*WORK TASK*:
In the records below, the line with "The width and" opens the range and the line with "Toggle Absent checkbox" closes it; print that range exactly and nothing else.

*INPUT DATA*:
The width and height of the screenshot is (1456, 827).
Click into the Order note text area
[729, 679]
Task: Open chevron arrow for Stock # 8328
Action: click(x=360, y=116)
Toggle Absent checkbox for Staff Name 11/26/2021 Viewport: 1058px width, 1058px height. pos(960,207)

--

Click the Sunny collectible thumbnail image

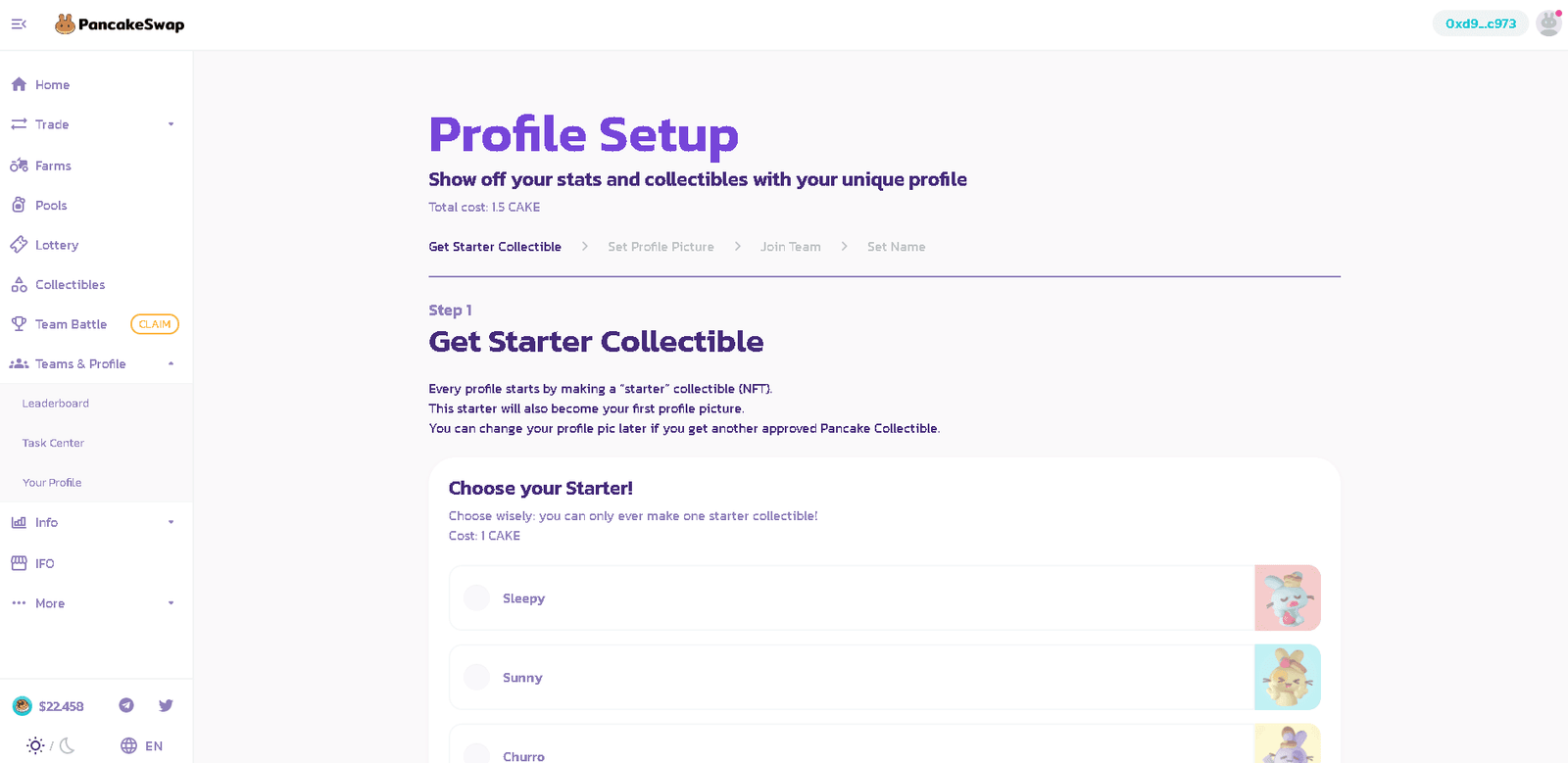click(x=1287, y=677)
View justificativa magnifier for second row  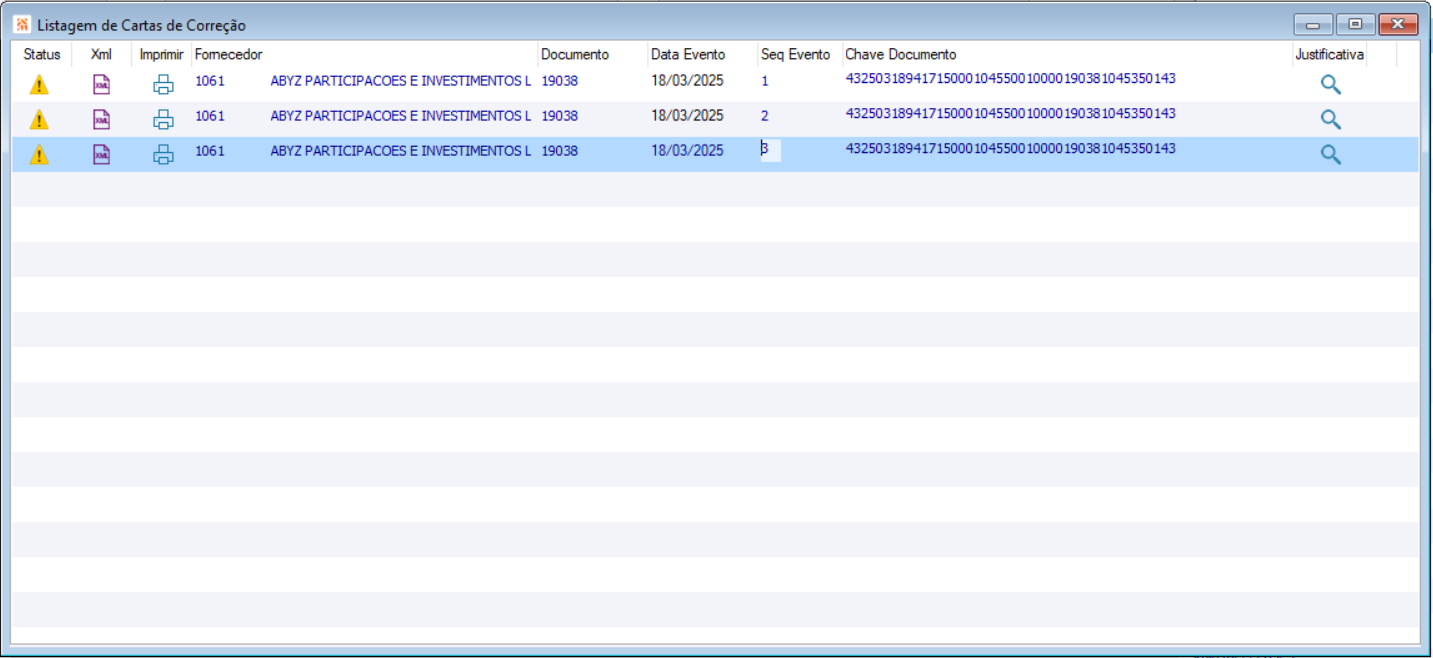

*RESPONSE AREA*:
The width and height of the screenshot is (1456, 827).
Click into the Order note text area
[729, 679]
Task: Open chevron arrow for Stock # 8328
Action: click(x=360, y=116)
Toggle Absent checkbox for Staff Name 11/26/2021 Viewport: 1058px width, 1058px height. pos(960,207)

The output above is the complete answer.